Hao Wang is an Assistant Professor at Rutgers University's Department of Computer Science. He was formerly a Postdoctoral Associate at MIT's Computer Science & Artificial Intelligence Lab (CSAIL), where he collaborated with Dina Katabi and Tommi Jaakkola. In 2017, he was the lone recipient of the School of Engineering PhD Research Excellence Award and obtained his PhD from the Hong Kong University of Science and Technology.
Yingcong Chen is an Assistant Professor at HKUST(GZ) AI Thrust and an Affiliated Assistant Professor at HKUST Department of Computer Science & Engineering. Prior to that, he worked as a Postdoctoral Associate at the Massachusetts Institute of Technology's Computer Science and Artificial Intelligence Lab.
Three of them, together with other academics, recently published a paper titled "Artificial Intelligence-Enabled Detection and Assessment of Parkinson's Disease Using Nocturnal Breathing Signals." This paper has received over a hundred new stories from 83 different publications, including MIT News, Forbes, The Washington Post, Fierce Biotech, and others. They realise that Parkinson's disease is famously difficult to diagnose since it is based mostly on the occurrence of motor symptoms such as tremors, stiffness, and slowness, yet these symptoms sometimes arise years after the illness has begun.
They created an artificial intelligence (AI) model to identify Parkinson's disease (PD) and follow its development using nocturnal breathing patterns. The model was tested on a large dataset over 7 thousands people, which included data from many hospitals in the United States as well as multiple public databases.
Furthermore, the model can assess Parkinson's disease in a touchless method in the home environment by collecting respiration from radio waves that bounce off a person's body during sleep. Their research illustrates the possibility of objective, noninvasive, at-home evaluation of Parkinson's disease, as well as preliminary indications that this AI model may be beneficial for risk assessment prior to clinical diagnosis.

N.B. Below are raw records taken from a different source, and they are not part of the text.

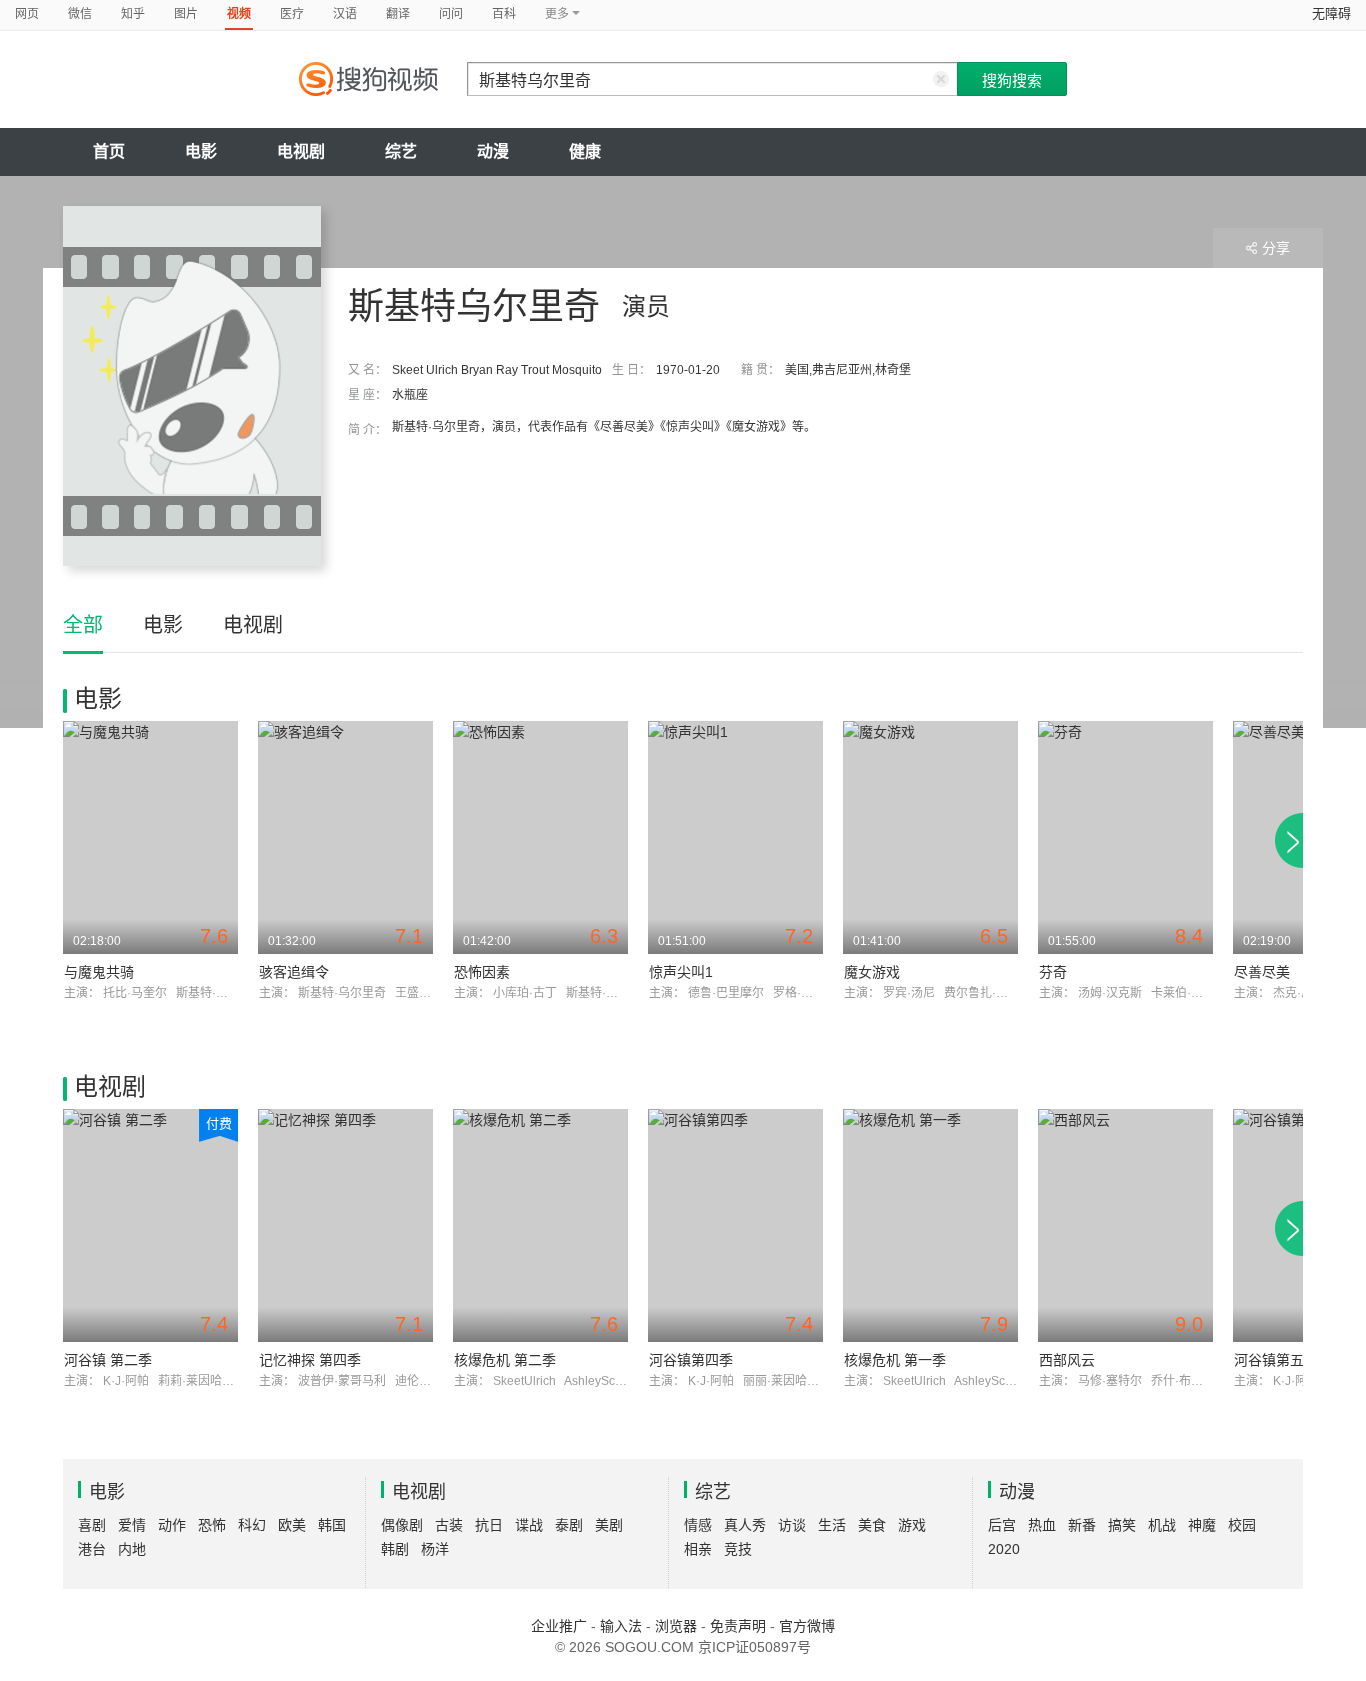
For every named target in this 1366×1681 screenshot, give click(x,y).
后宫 (1002, 1525)
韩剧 (395, 1549)
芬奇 (1053, 972)
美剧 (609, 1525)
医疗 (292, 14)
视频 (239, 14)
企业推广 (559, 1626)
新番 (1082, 1525)
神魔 (1202, 1525)
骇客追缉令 (294, 972)
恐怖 (212, 1525)
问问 (451, 14)
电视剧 (301, 151)
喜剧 (92, 1525)
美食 (872, 1525)
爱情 (132, 1525)
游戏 (912, 1525)
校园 (1242, 1525)
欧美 (292, 1525)
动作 (172, 1525)
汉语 (345, 14)
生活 (832, 1525)
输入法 (621, 1626)
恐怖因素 (482, 972)
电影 (201, 151)
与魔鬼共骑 (99, 972)
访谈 (792, 1525)
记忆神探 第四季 (310, 1360)
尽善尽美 (1262, 972)
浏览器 (676, 1626)
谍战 (529, 1525)
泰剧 (569, 1525)
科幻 (252, 1525)
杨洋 (435, 1549)
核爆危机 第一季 (895, 1360)
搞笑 (1122, 1525)
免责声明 (738, 1626)
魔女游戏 (872, 972)
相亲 (698, 1549)
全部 (83, 625)
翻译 (398, 14)
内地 (132, 1549)
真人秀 (745, 1525)
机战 (1162, 1525)
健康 (585, 151)
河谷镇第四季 (691, 1360)
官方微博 (807, 1626)
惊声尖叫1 (681, 972)
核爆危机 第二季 (505, 1360)
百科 (504, 14)
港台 (92, 1549)
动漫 (493, 151)
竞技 (738, 1549)
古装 (449, 1525)
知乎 (133, 14)
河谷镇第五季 (1276, 1360)
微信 (80, 14)
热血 (1042, 1525)
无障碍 (1331, 13)
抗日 (489, 1525)
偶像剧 (402, 1525)
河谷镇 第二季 (108, 1360)
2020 (1004, 1549)
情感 (698, 1525)
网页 (27, 14)
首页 (109, 151)
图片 (186, 14)
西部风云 (1067, 1360)
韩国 (332, 1525)
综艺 (401, 151)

They mention that the first challenge is gathering a large dataset. The data for this study was collected during a two-year period in partnership with the University of Rochester, Mayo Clinic, and Massachusetts General Hospital. The second problem is to solve the dataset's machine learning concerns, such as data and data comes from different institutions and devices.
This paper has a significant impact on the study of Parkinson's and the direction of medical AI. "We've had no therapeutic breakthroughs this century, suggesting that our current approaches to evaluating new treatments is suboptimal," says Ray Dorsey, a University of Rochester professor of neurology and Parkinson's specialist who co-authored the article. Dorsey adds that the study is expected to be one of the largest sleep studies on Parkinson's ever performed.